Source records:
— Begin —
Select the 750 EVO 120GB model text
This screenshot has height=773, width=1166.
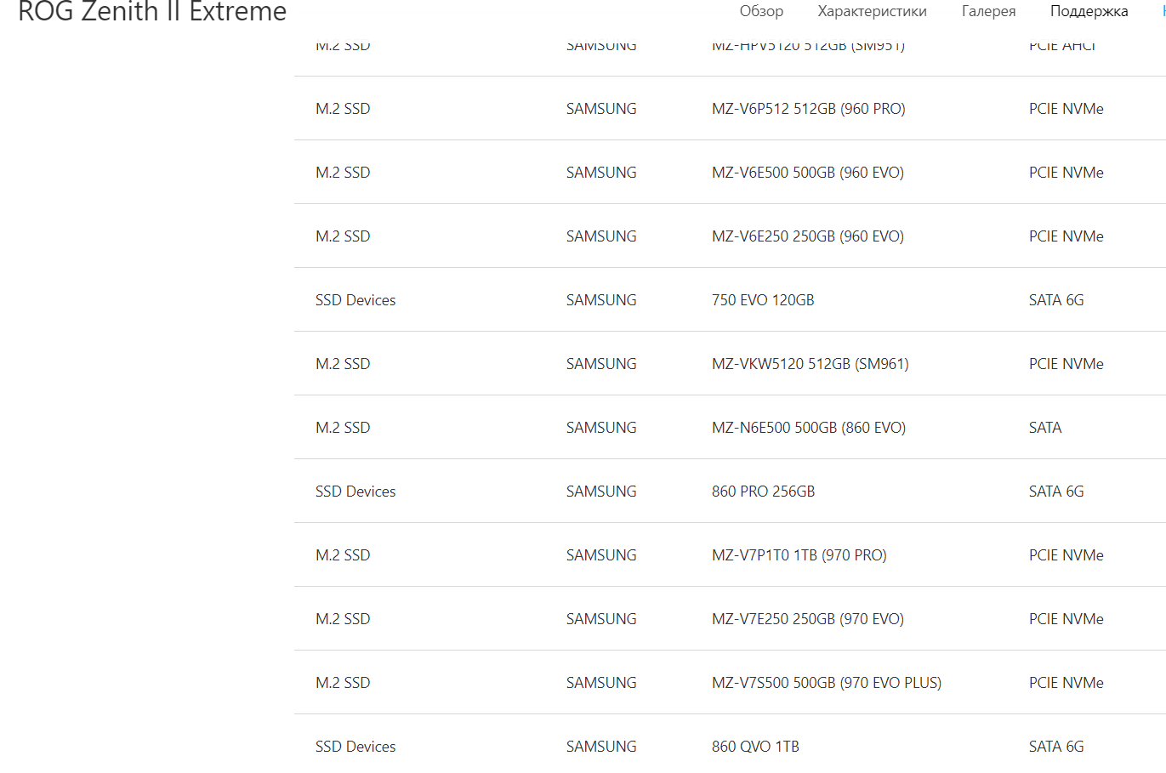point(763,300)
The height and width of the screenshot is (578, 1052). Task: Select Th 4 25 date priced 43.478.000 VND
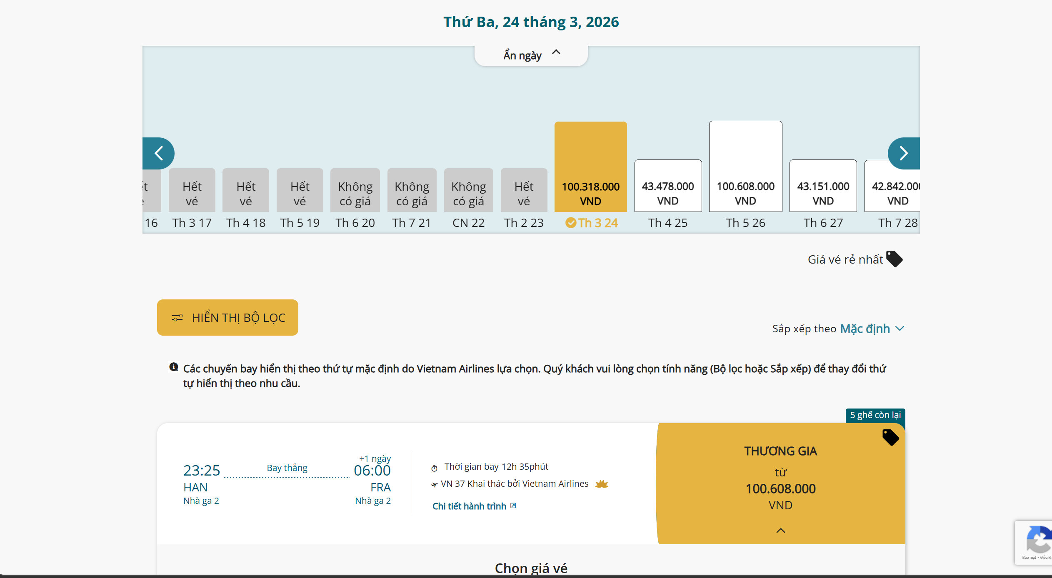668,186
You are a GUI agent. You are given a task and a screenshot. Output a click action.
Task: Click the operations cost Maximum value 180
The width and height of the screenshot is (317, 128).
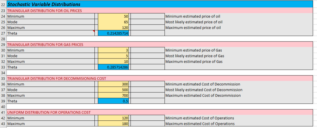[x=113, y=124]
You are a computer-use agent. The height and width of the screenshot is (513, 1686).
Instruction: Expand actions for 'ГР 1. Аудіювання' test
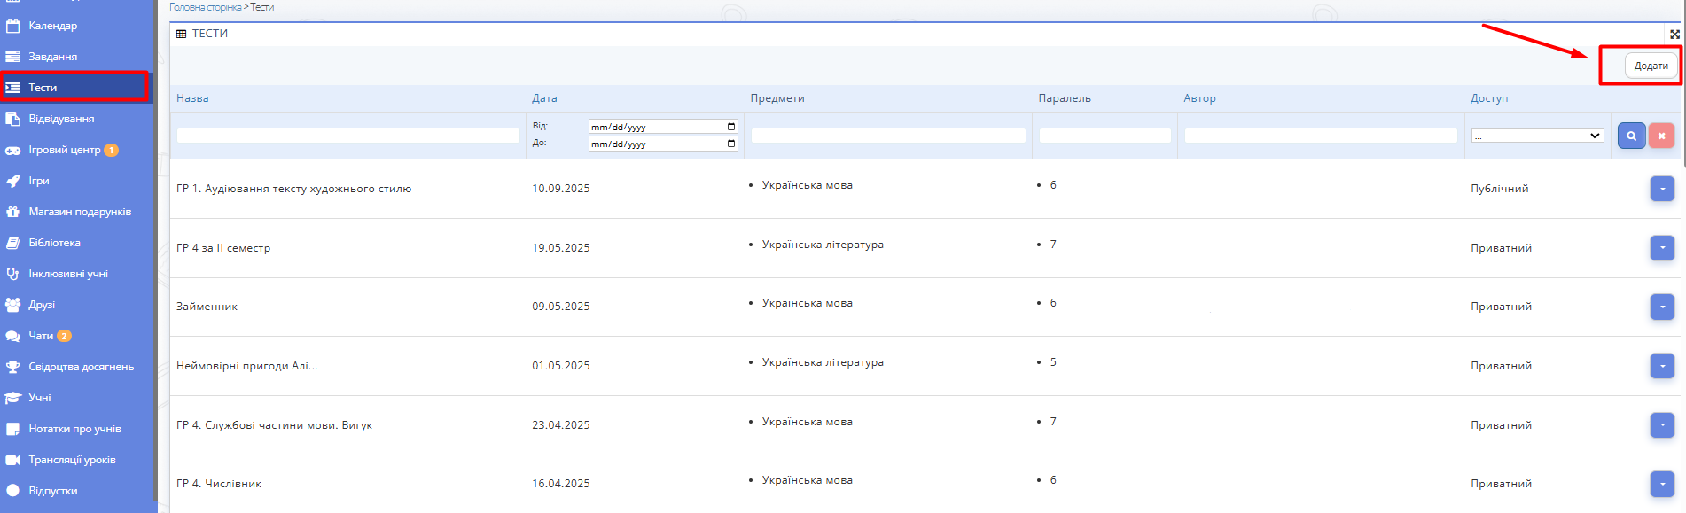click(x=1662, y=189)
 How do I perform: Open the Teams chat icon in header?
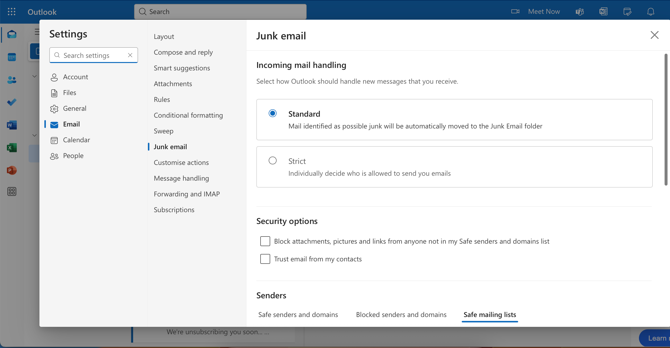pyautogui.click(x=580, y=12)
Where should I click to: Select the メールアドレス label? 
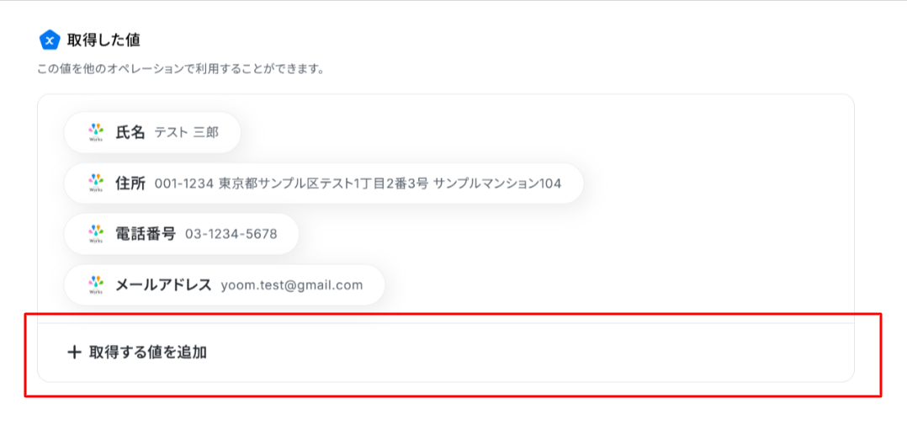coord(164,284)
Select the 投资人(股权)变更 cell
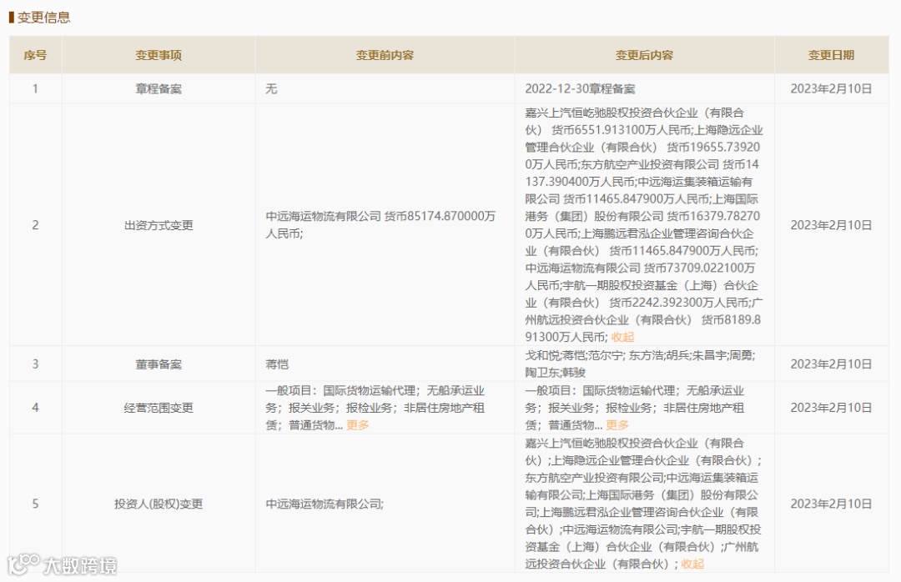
— End —
* _Task to carry out_: Lay out the lines above as a Markdown table with the columns Row and Line, numbering every line and skipping any blank ones. Omit the pictures from the table.

* _Solution for this exercise_:
| Row | Line |
|---|---|
| 1 | Select the 750 EVO 120GB model text |
| 2 | This screenshot has height=773, width=1166. |
| 3 | point(763,300) |
| 4 | The height and width of the screenshot is (578, 1052). Task: Select Th 4 25 date priced 43.478.000 VND |
| 5 | 668,186 |
| 6 | You are a GUI agent. You are given a task and a screenshot. Output a click action. |
| 7 | Task: Click the operations cost Maximum value 180 |
| 8 | The width and height of the screenshot is (317, 128). |
| 9 | [x=113, y=124] |
| 10 | You are a computer-use agent. The height and width of the screenshot is (513, 1686). |
| 11 | Instruction: Expand actions for 'ГР 1. Аудіювання' test |
| 12 | click(x=1662, y=189) |
| 13 |  How do I perform: Open the Teams chat icon in header? |
| 14 | pyautogui.click(x=580, y=12) |
| 15 | Where should I click to: Select the メールアドレス label?  |
| 16 | coord(164,284) |
| 17 | Select the 投资人(股权)变更 cell |